Bu çerçevede, öncelikle engelli kontenjan açığı bulunan işverenlerle iletişime geçilerek alınan engelli işgücü talepleri İŞKUR internet sayfasında yayımlanmakta ve açık kalan kontenjanlar kapatılmaya çalışılmaktadır.
Kanuna göre, işverenlerin engelli işçileri meslek, beden ve ruhi durumlarına uygun işlerde çalıştırmakla yükümlü olmaları nedeniyle;
İşverenlere 4857 sayılı İş Kanununun 101 inci maddesine istinaden çalıştırmadığı her engelli ve çalıştırmadığı her ay için Çalışma ve İş Kurumu İl Müdürlüğünce idari para cezası (2023 yılı için 13.190 TL) uygulanmaktadır. Yükümlülüklerini yerine getirmeyen kamu kuruluşlarına da söz konusu para cezası uygulanmamaktadır.
Özel sektör işverenlerinin çalıştırdıkları her bir engelli için asgari ücret üzerinden hesaplanan sosyal güvenlik primi işveren paylarının tamamı Hazinece karşılanmaktadır.
Ayrıca, engelli işçi çalıştırmadığı için işverenlerden tahsil edilen ceza paraları; engellilerin kendi işini kurmaları, engellinin iş bulmasını sağlayacak destek teknolojileri, engellinin işe yerleştirilmesi, işe ve işyerine uyumunun sağlanması gibi projelerde kullanılmaktadır.

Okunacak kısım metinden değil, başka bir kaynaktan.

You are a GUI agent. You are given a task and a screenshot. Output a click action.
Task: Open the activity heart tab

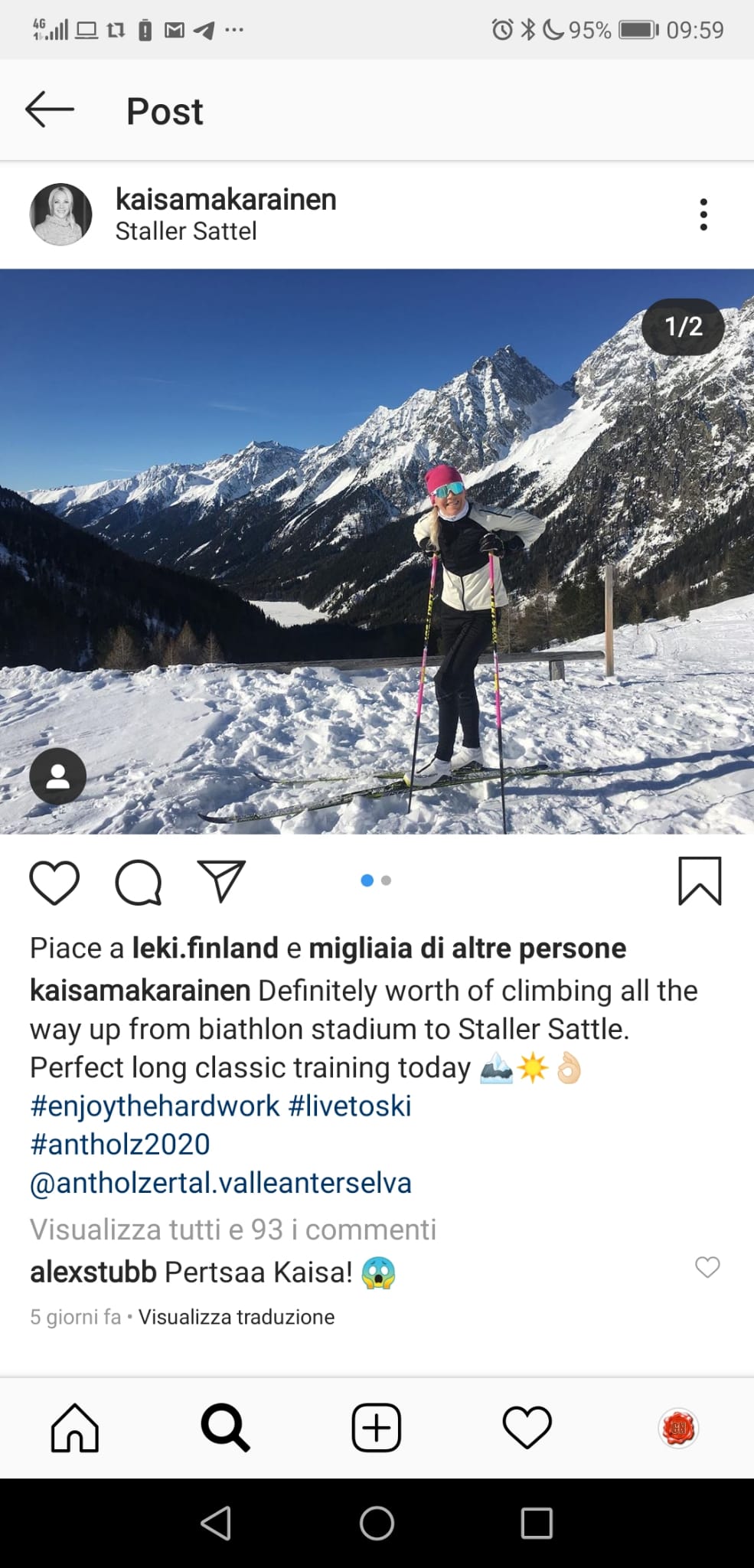(x=527, y=1428)
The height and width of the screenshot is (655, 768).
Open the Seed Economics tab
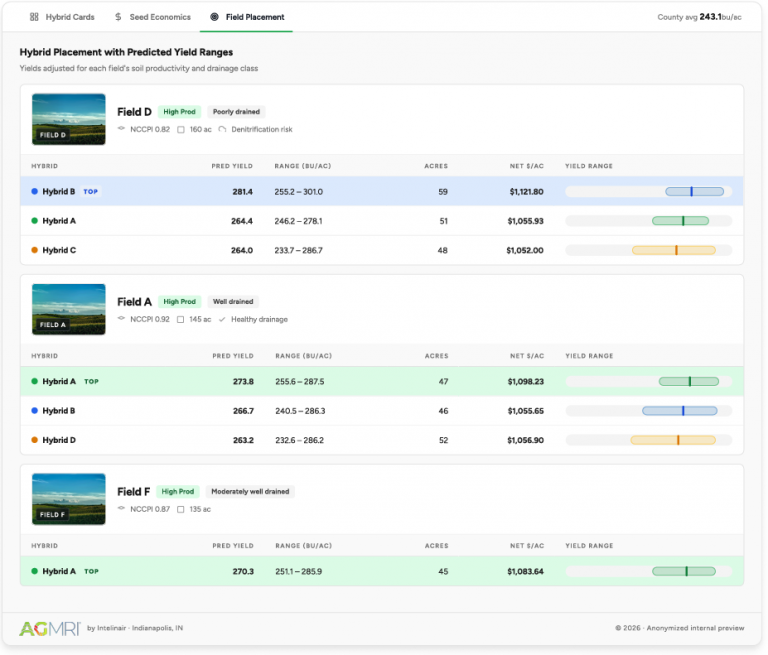pyautogui.click(x=150, y=17)
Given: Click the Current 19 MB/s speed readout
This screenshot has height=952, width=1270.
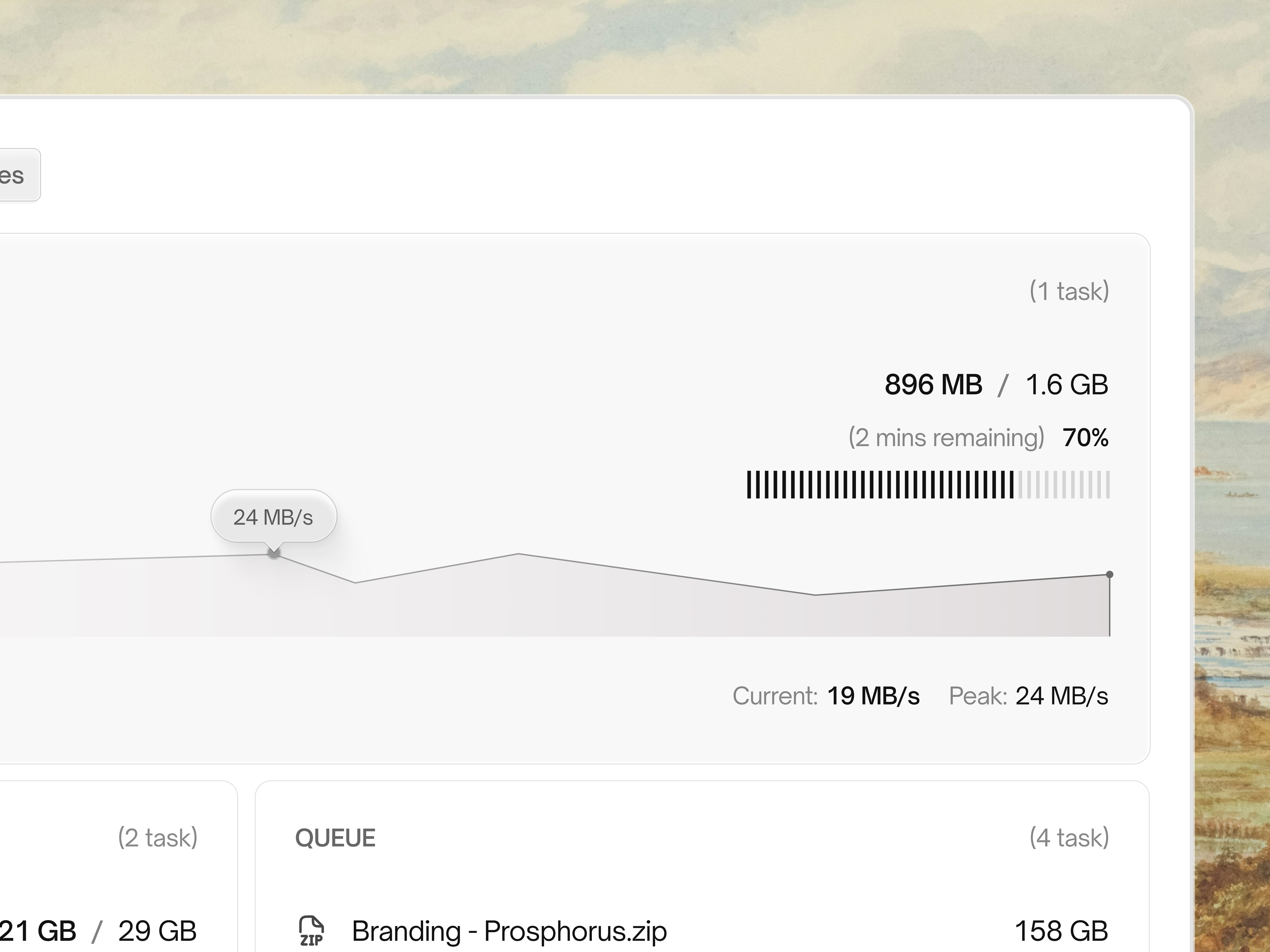Looking at the screenshot, I should [873, 696].
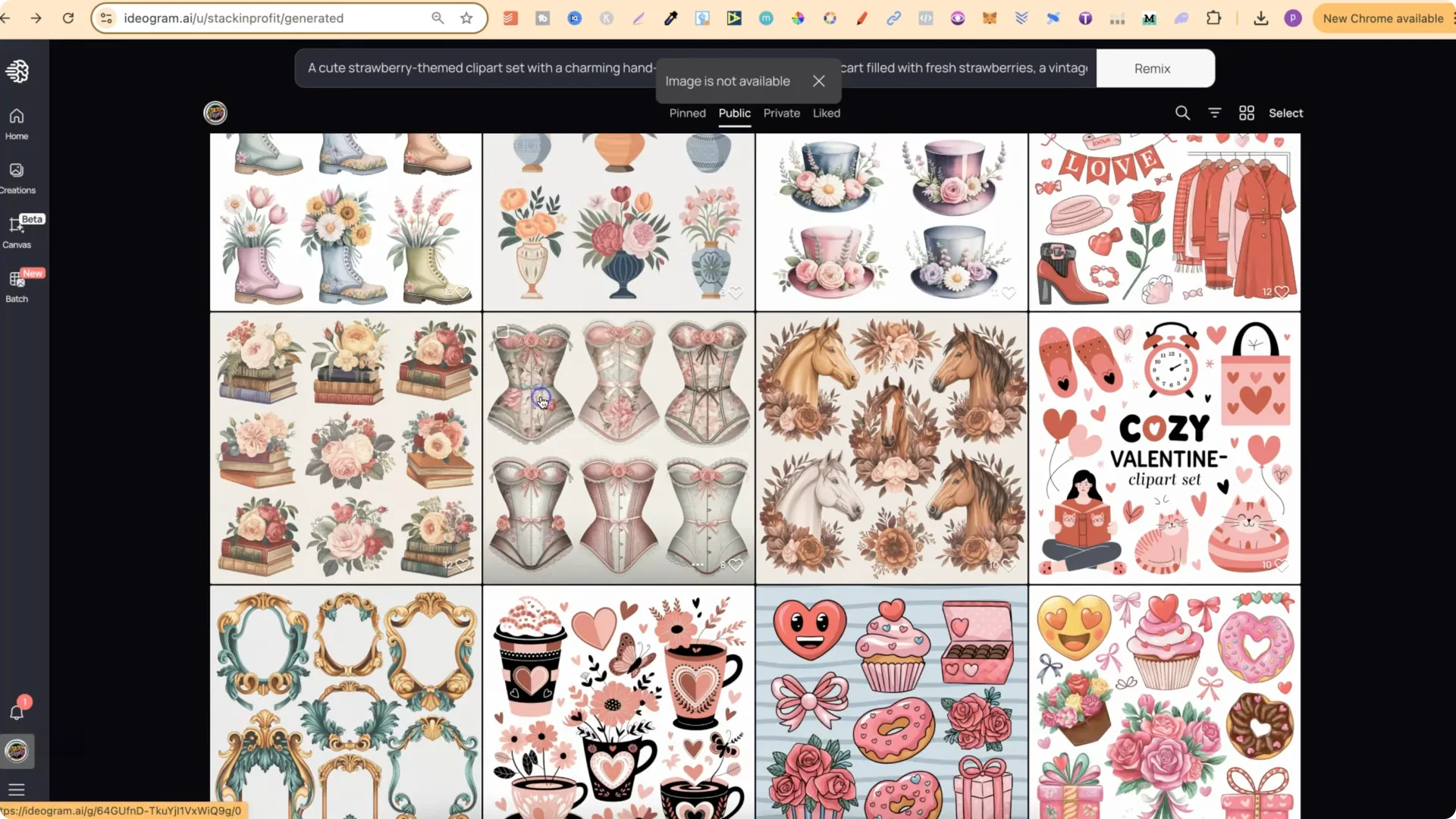
Task: Open Chrome downloads
Action: click(1260, 17)
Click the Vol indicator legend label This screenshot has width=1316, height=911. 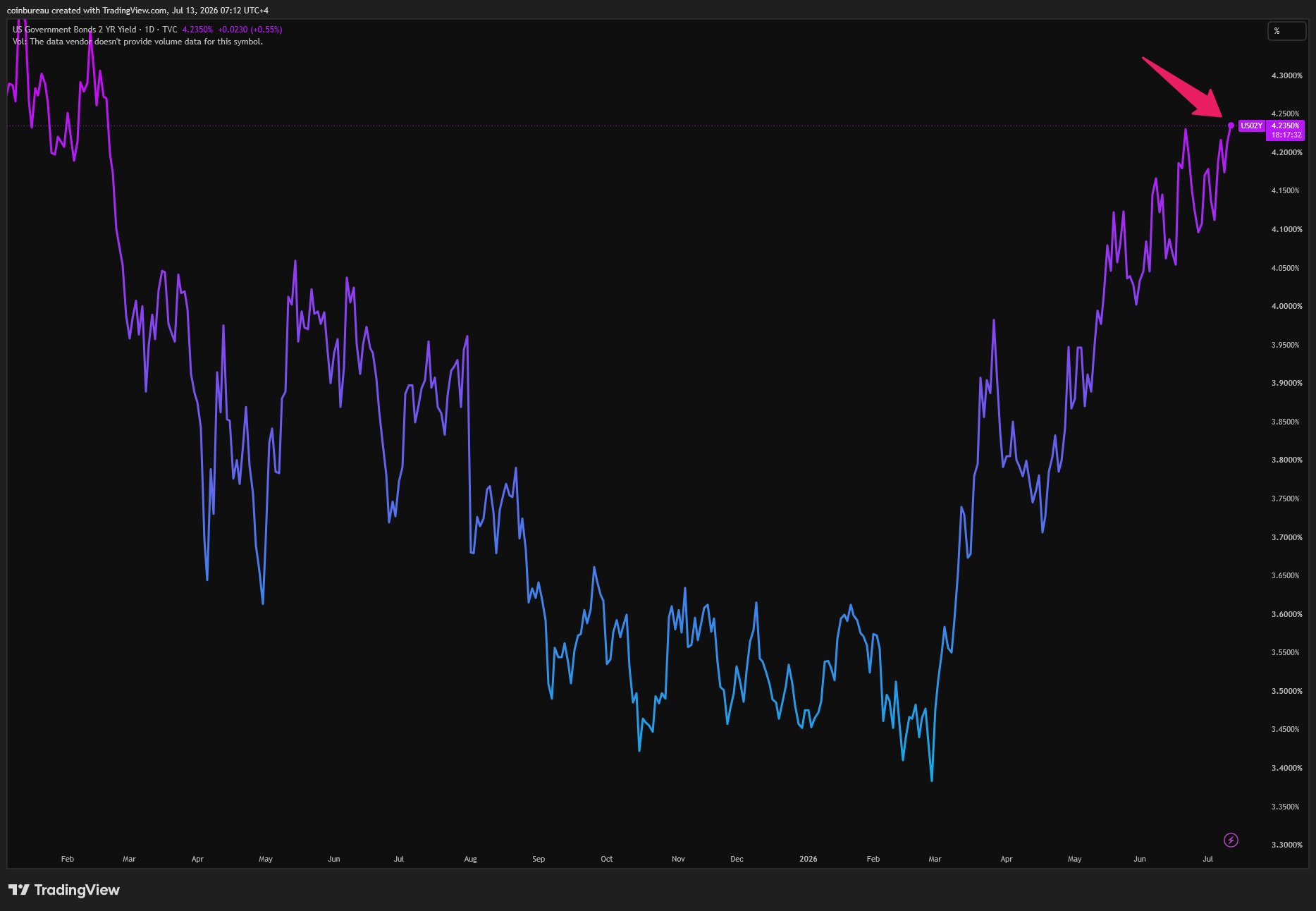(19, 42)
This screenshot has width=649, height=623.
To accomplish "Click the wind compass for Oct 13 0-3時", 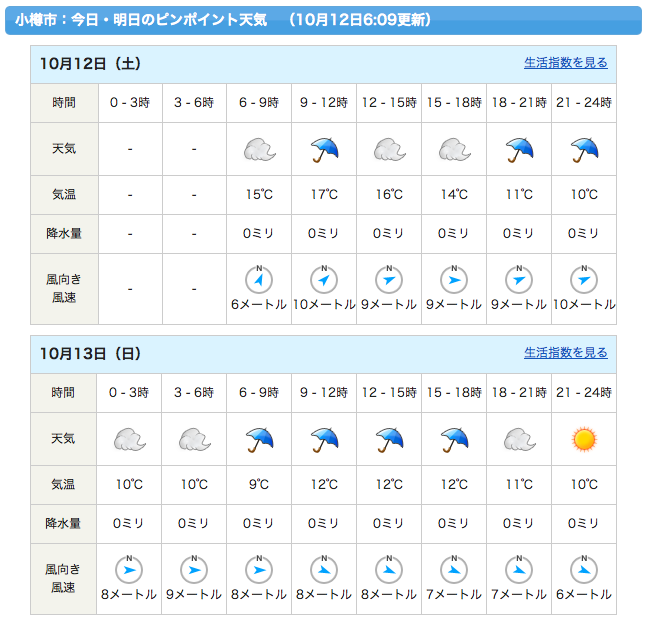I will [129, 569].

Bunun dışında, İŞKUR’a kayıt olarak iş arayan engellilere, iş ve meslek danışmalığı hizmetleri verilerek ya mesleki niteliklerini artırmak için kurs veya işbaşı eğitim programlarına yönlendirilmekte ya da durumlarına uygun işlere yerleştirilmeye çalışılmaktadır. Ayrıca, engellilerin kendi işlerini kurmaları da teşvik edilmektedir.